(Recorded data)
☆ ☆ ☆ ☆ ☆ ☆ ☆
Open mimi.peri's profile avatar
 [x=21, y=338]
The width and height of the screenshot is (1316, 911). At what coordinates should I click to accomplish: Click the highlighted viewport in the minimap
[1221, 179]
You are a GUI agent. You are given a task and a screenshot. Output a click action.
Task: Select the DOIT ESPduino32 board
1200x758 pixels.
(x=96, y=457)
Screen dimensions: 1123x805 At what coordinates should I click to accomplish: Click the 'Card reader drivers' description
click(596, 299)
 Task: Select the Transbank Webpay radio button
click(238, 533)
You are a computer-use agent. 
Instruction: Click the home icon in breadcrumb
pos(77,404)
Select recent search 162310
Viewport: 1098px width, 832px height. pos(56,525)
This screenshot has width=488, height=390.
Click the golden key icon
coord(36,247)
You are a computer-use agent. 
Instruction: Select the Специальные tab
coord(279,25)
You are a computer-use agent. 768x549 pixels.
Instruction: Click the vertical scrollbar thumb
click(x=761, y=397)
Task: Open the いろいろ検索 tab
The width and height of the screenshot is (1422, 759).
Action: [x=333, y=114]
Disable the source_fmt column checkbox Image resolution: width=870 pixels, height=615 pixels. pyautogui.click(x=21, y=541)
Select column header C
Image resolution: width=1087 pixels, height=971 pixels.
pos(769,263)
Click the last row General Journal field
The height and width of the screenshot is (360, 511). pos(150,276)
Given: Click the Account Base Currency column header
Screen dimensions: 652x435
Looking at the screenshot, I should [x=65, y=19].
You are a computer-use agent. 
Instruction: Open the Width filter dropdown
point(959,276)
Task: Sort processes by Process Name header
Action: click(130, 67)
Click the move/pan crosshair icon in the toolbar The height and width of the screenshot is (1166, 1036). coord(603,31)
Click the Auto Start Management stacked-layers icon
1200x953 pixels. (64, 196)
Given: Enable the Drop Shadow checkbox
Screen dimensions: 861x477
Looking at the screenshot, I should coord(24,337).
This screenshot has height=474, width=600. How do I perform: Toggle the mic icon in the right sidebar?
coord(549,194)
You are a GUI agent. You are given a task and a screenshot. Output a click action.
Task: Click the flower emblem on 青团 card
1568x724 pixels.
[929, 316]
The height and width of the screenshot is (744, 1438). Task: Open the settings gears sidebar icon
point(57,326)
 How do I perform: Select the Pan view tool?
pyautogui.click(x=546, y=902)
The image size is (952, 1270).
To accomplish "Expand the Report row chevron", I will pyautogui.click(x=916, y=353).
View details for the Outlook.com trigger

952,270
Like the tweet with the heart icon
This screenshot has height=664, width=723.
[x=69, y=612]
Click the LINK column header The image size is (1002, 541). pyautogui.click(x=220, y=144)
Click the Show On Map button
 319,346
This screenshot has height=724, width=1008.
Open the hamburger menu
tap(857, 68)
☆ ☆ ☆ ☆ ☆ ☆ ☆
Pull out each line of the entries that contains "size".

The image size is (952, 1270).
Click the LINK column header The image size is (1002, 541). pyautogui.click(x=220, y=144)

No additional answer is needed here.